Screenshot grounding data

--------------------

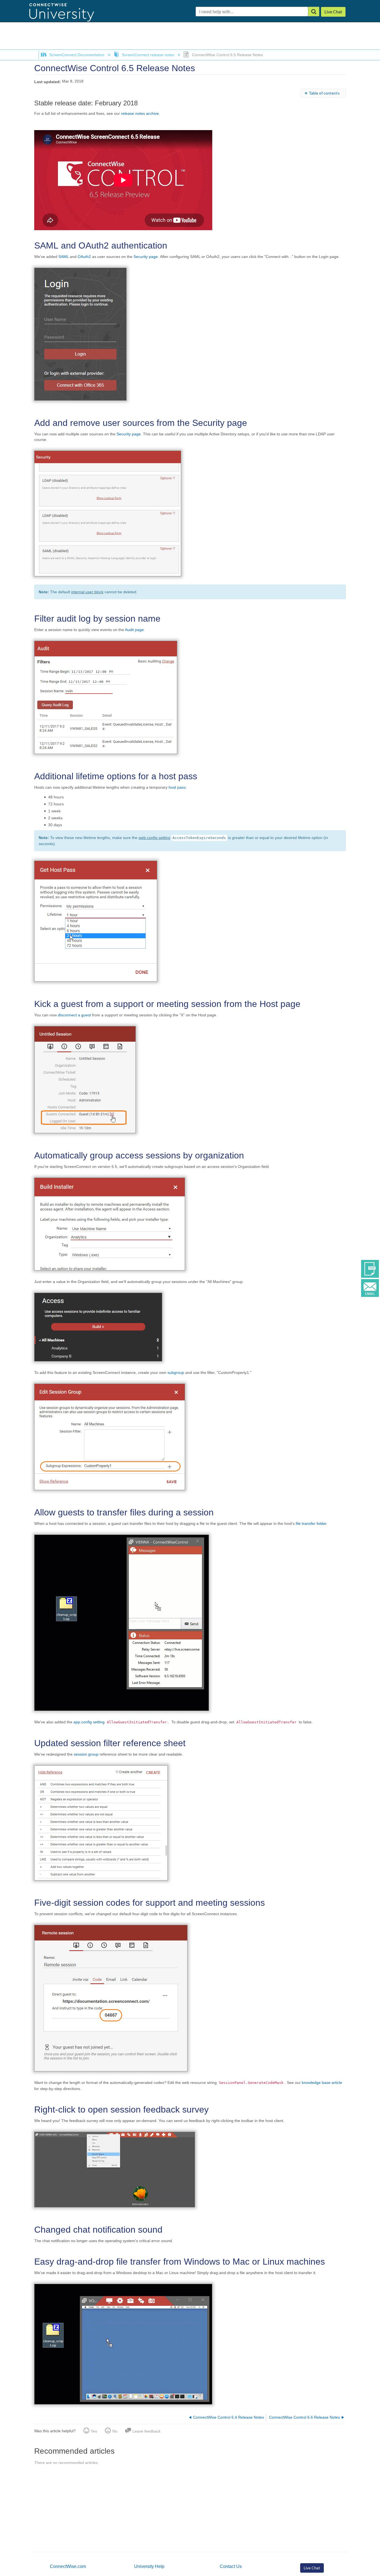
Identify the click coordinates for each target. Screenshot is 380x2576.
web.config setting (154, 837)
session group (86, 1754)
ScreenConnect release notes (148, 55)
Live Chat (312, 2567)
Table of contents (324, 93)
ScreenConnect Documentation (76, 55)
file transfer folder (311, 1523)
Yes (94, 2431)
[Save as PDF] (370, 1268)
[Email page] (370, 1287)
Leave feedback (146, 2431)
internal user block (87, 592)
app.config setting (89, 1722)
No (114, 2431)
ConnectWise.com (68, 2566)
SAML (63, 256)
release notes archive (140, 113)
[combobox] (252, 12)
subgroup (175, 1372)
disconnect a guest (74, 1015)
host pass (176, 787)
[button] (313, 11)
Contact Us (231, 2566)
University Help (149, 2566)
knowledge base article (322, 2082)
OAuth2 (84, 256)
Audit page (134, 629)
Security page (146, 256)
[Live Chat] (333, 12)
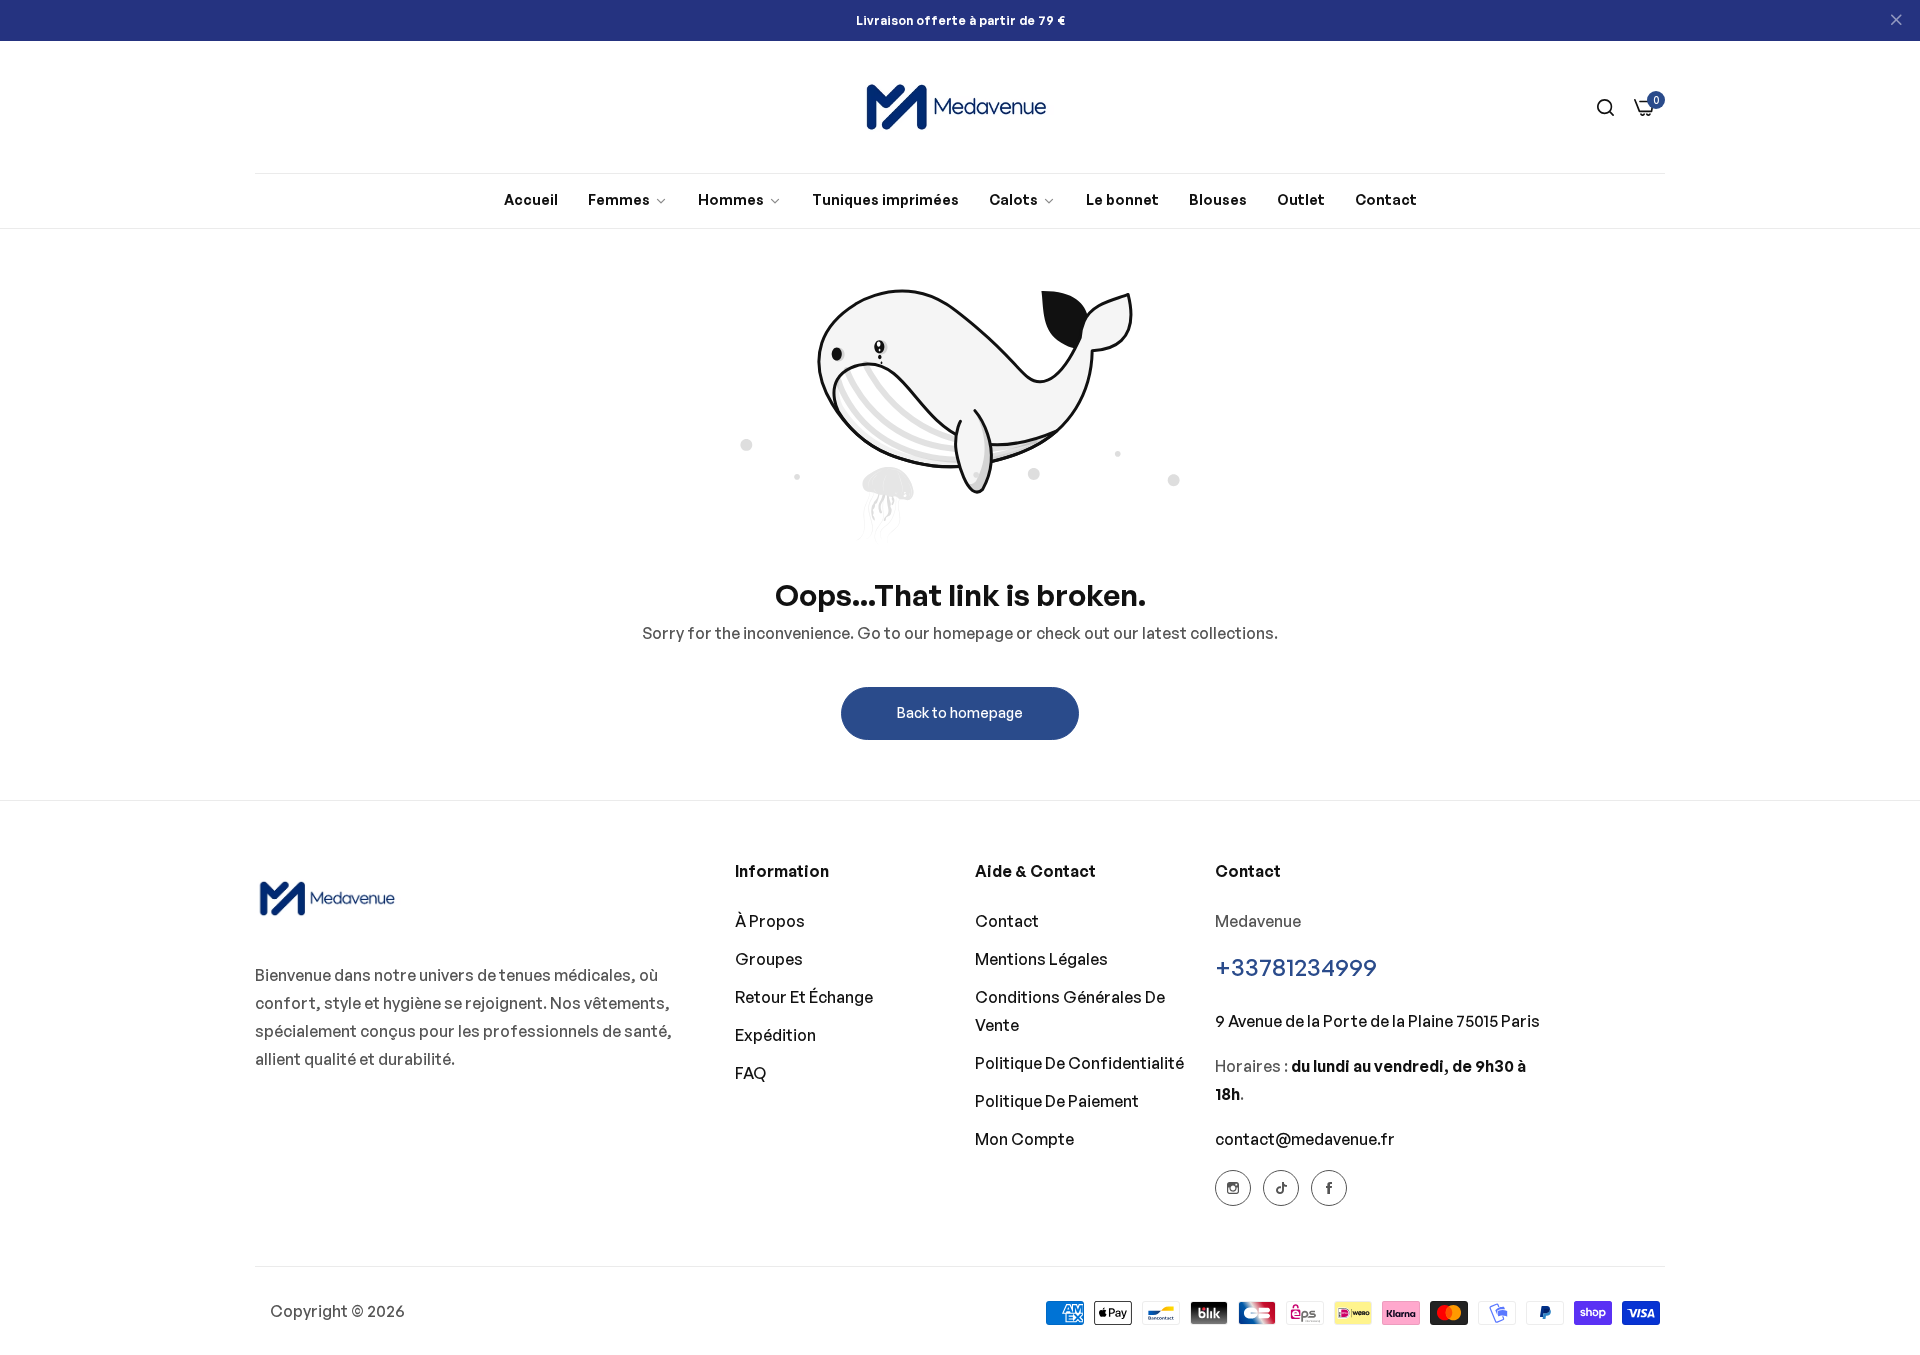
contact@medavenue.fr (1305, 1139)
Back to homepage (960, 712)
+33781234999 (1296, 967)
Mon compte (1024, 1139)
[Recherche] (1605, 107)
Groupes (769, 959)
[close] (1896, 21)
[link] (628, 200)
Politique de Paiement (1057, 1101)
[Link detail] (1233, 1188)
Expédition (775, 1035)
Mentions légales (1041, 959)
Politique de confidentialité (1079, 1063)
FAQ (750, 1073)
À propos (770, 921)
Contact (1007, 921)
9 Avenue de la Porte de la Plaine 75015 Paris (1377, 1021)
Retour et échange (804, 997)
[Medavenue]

--------------------

ACTION ITEM »
Tell how many lines above contain the word "ScreenConnect". Nothing but the number is needed.

RESPONSE AREA »
2